Джефферсон смущённо умолк. Но вечером, оставшись в спальне один, учинил себе строгий допрос. «Почему ты этого не сделал? Считаешь Марию недостаточно талантливой? Или боишься, что выплывут ваши отношения? И тебя обвинят в выплате казённых денег собственной возлюбленной?»
За три прошедших месяца первоначальный пожар их романа заметно ослаб, подёрнулся пеплом сомнений. Радовать и одаривать чем-то тех, кого он любил, было для Джефферсона главным счастьем в отношениях с людьми. Но даже необъятный Париж с его прелестными окрестностями, похоже, исчерпал себя. В нём не осталось чудес, которыми можно было поделиться с Марией. Джефферсону казалось, что Мария ищет в нём не только страстного возлюбленного, но и рыцаря-спасителя, который мог бы вызволить её из тюрьмы безрадостного супружества. Но был ли он готов — способен на такой подвиг? Созрел ли для того, чтобы поставить любовь выше долга — перед дочерьми, перед близкими, перед тенью покойной жены, перед страной, наконец? Скандальный роман американского посланника с замужней иностранкой — на такую поживу накинулись бы газеты всех европейских столиц.

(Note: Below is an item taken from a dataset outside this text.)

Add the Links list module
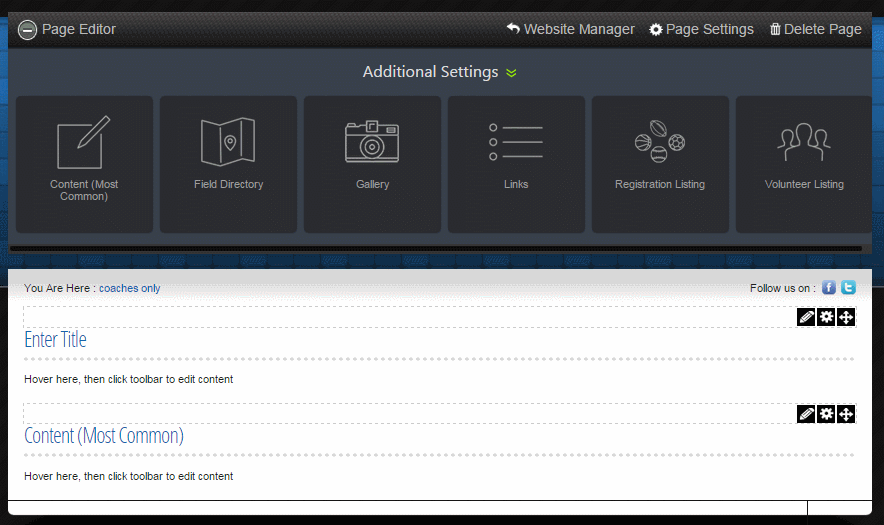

И когда Мария сообщила ему, что муж решительно потребовал её возвращения в Лондон и что отъезд назначен на 6 декабря, он не произнёс тех слов, которые она, наверное, ждала от него. Вместо них он стал говорить о том, что физическая разлука не сможет порвать невидимую связь их сердец. Что любовь навеки сковала их души и они будут хранить память друг о друге как святыню. И ждать, когда судьба снова подарит им счастье свидания. А пока он отложит все срочные дела, чтобы утром в день отъезда позавтракать с ней в ресторане и потом проводить, проехав в её карете до Сен-Дени.
Подъезжая утром 6-го к вилле княгини Любомирской, Джефферсон испытывал грусть, под которой еле слышно журчал ручеёк облегчения. Да, эта женщина была прелестна, неповторима, обворожительна. Но при этом слишком непокорна. Чтобы идти навстречу её порывам и желаниям, ему постоянно приходилось делать усилия над собой, в чём-то ограничивать свою свободу. Лучше будет, если она останется в его жизни далёкой мечтой, смутной надеждой, строчками надушенных писем. Писатель Стерн в своём «Сентиментальном путешествии» показал своим читателям, как можно любить на далёком расстоянии. Почему бы не последовать его примеру?
Княгиня сама вышла встретить его в гостиной. Она выглядела смущённой, взгляд её был полон сочувствия.
— Мария уже уехала, — сказала она. — Просила её извинить, оставила вам письмо.
Ошеломлённый Джефферсон с трудом распечатал конверт, не сразу смог поймать взглядом неровные строчки:
«У меня нет сил позавтракать с Вами завтра. Попрощаться один раз было достаточно больно. Я уезжаю в глубокой печали. То, что Вы отдали все заказы на портреты Трамбаллу, а не мне, показывает, насколько я Вам не нужна, насколько не могу быть полезной. А мне так хотелось бы отблагодарить Вас за доброе отношение ко мне».